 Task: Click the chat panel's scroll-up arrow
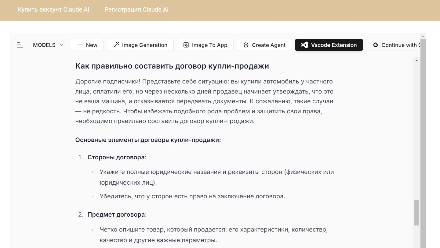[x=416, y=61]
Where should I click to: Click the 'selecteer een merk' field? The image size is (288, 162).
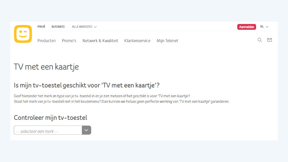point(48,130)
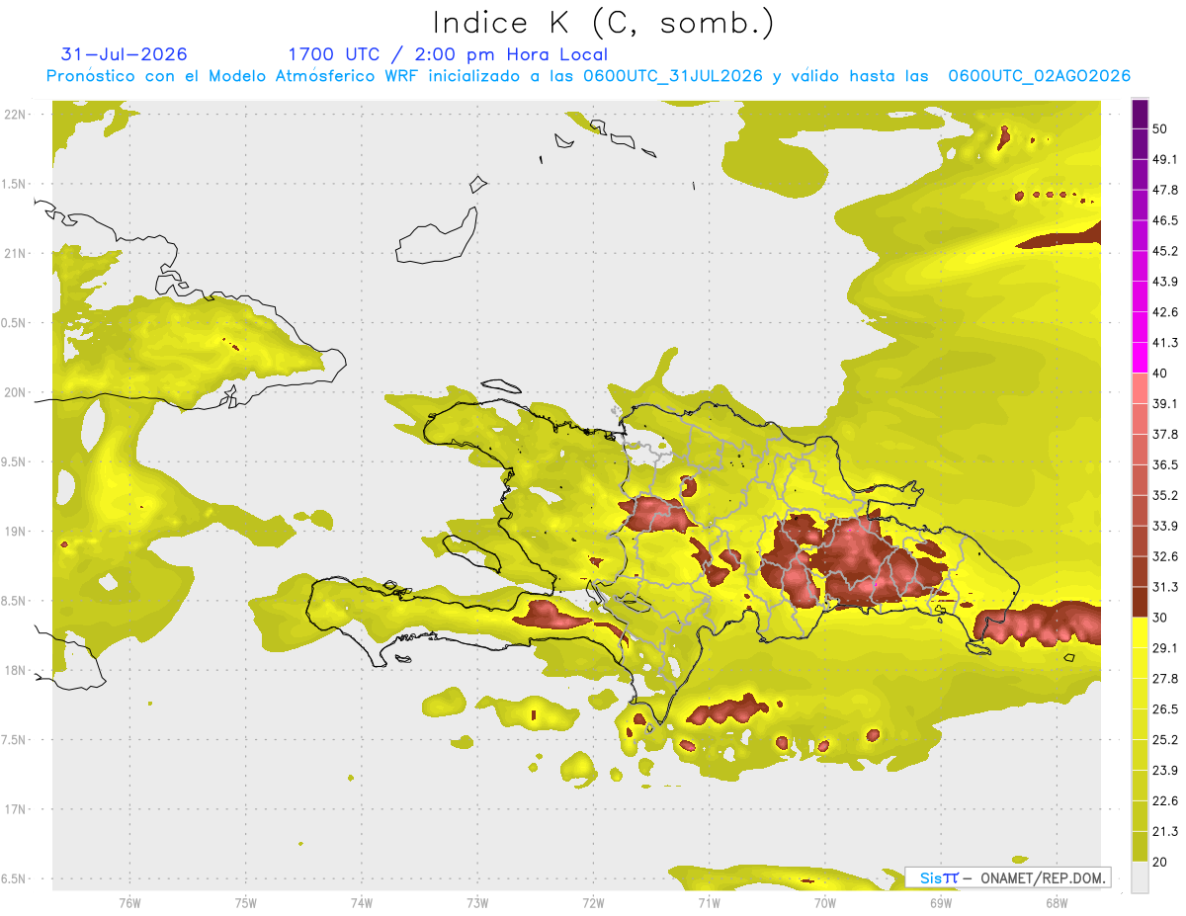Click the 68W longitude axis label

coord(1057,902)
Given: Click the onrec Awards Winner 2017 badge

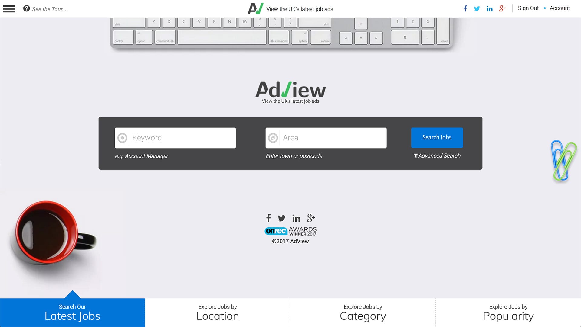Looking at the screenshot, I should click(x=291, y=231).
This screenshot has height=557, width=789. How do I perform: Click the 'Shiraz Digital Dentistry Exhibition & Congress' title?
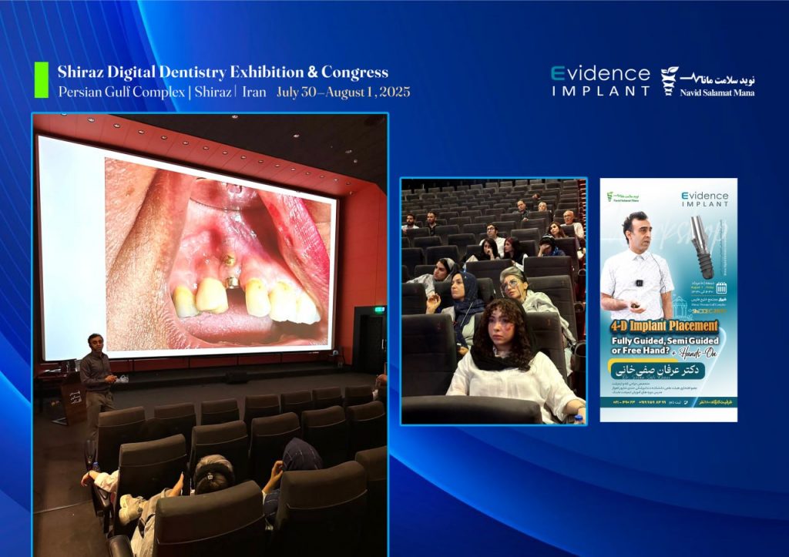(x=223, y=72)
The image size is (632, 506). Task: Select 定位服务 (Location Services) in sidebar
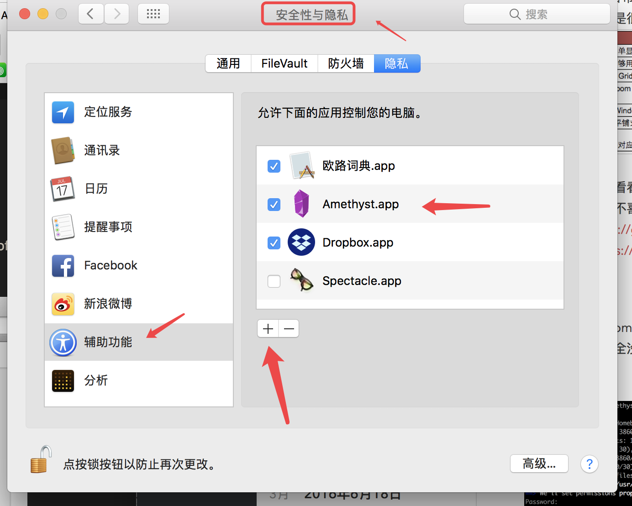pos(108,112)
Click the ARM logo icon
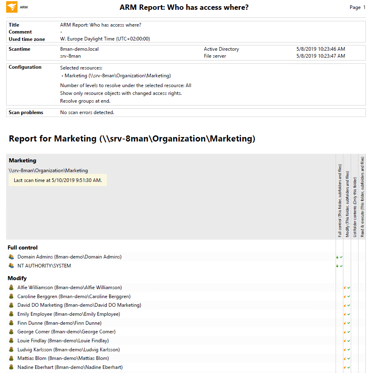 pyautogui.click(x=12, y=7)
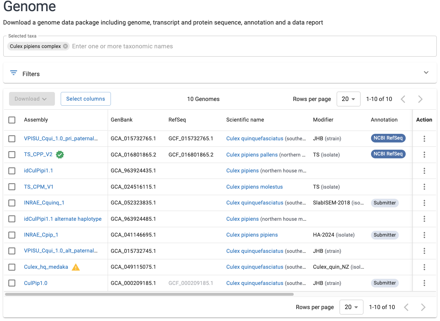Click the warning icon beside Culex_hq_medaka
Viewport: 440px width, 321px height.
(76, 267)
================
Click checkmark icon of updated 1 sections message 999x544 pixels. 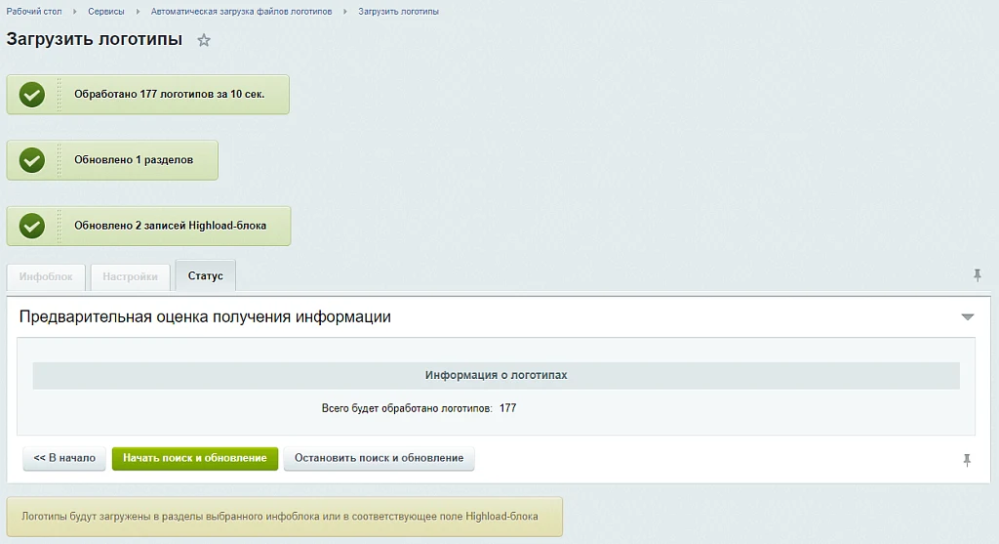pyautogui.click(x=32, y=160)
================
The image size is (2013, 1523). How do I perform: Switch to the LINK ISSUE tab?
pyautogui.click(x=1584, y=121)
================
:: Stated task ::
Report how many lines in the records above contain the string "width". Give only the number.

:: Expected answer ::
2